What is needed: Write each entry again exactly as shown, but without the images it holds.

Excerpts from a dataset
*** Begin section ***
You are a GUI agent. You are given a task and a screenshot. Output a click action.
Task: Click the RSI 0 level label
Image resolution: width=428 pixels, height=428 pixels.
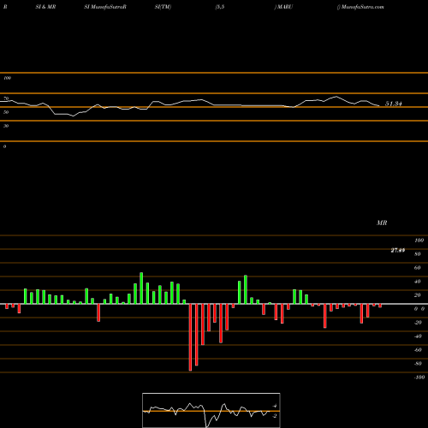click(4, 146)
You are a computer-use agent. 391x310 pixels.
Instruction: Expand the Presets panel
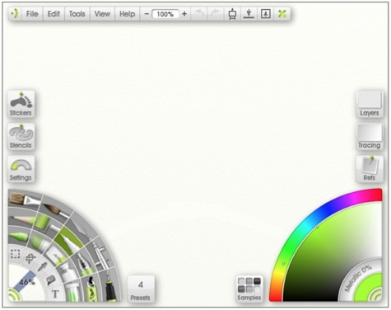[141, 289]
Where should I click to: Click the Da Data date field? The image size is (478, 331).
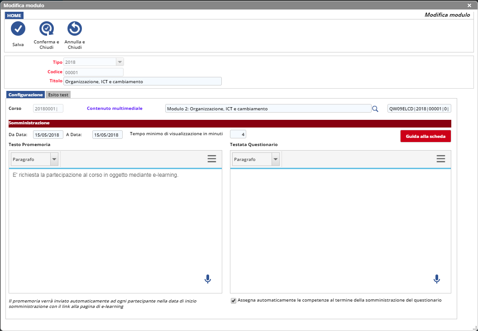48,135
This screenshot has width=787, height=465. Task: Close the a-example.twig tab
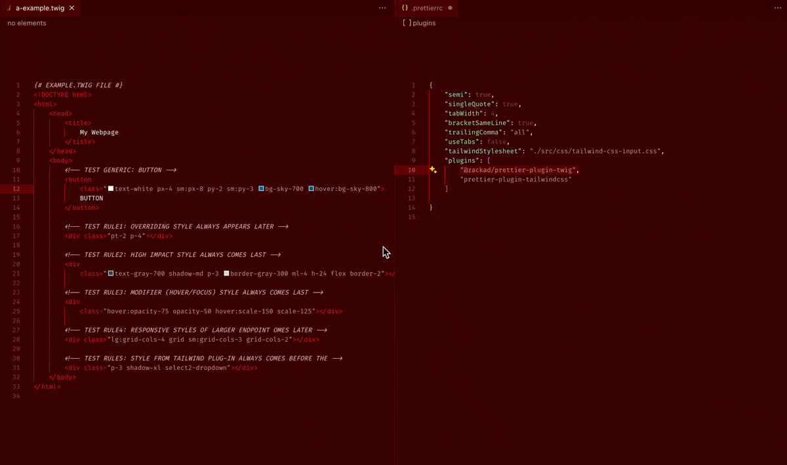click(72, 8)
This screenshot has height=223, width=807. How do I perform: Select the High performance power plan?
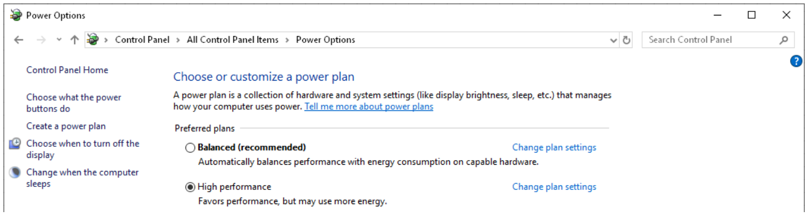click(x=190, y=187)
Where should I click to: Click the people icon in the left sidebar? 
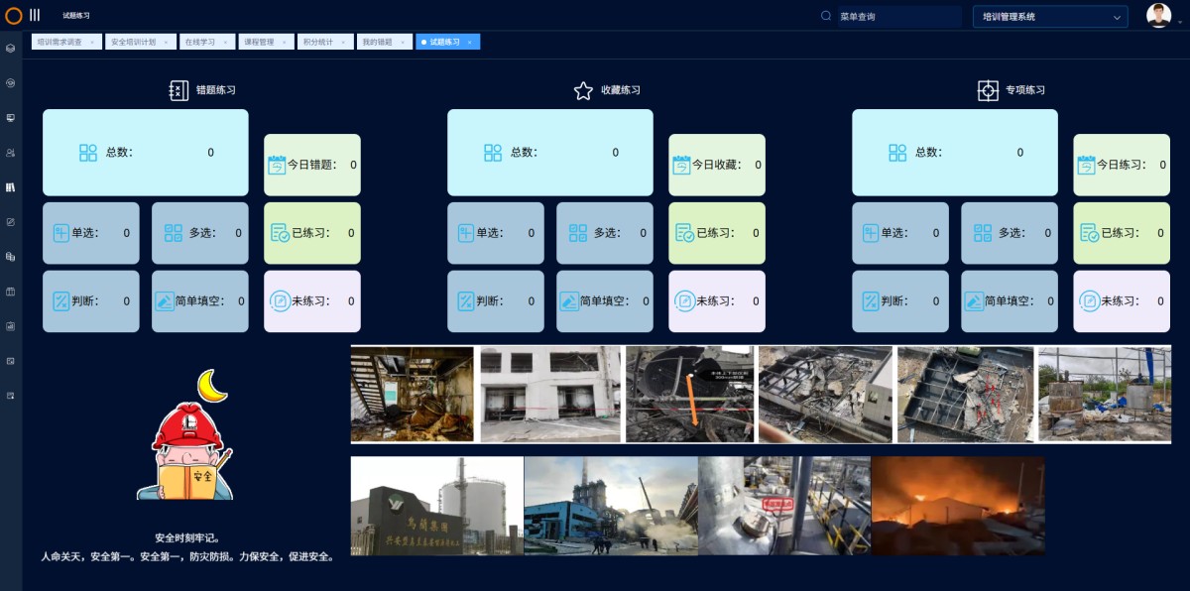coord(12,152)
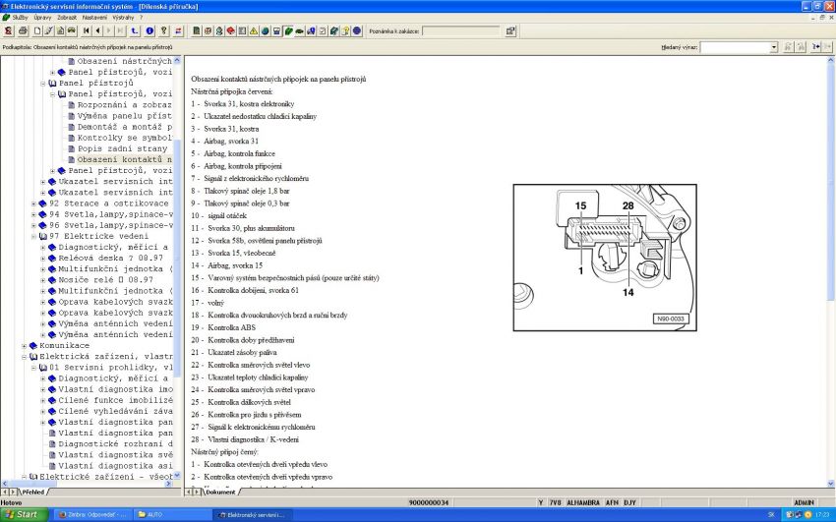This screenshot has height=522, width=836.
Task: Expand the 'Komunikace' tree node
Action: point(25,345)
*** End section ***
Response to the task:
You are a GUI agent. You are given a task and a screenshot. Output a click action.
Task: Click the RSI 0 level label
Image resolution: width=428 pixels, height=428 pixels.
click(4, 146)
You are a computer-use agent. 391x310 pixels.
Instruction: Expand the Presets panel
[141, 289]
Where should I click to: Click the Da Data date field? The image size is (478, 331).
48,135
This screenshot has width=787, height=465. Task: Close the a-example.twig tab
click(72, 8)
This screenshot has height=223, width=807. How do I perform: Select the High performance power plan?
click(x=190, y=187)
Where should I click to: Click the people icon in the left sidebar? 
coord(12,152)
This screenshot has height=522, width=836.
Task: Expand the 'Komunikace' tree node
Action: point(25,345)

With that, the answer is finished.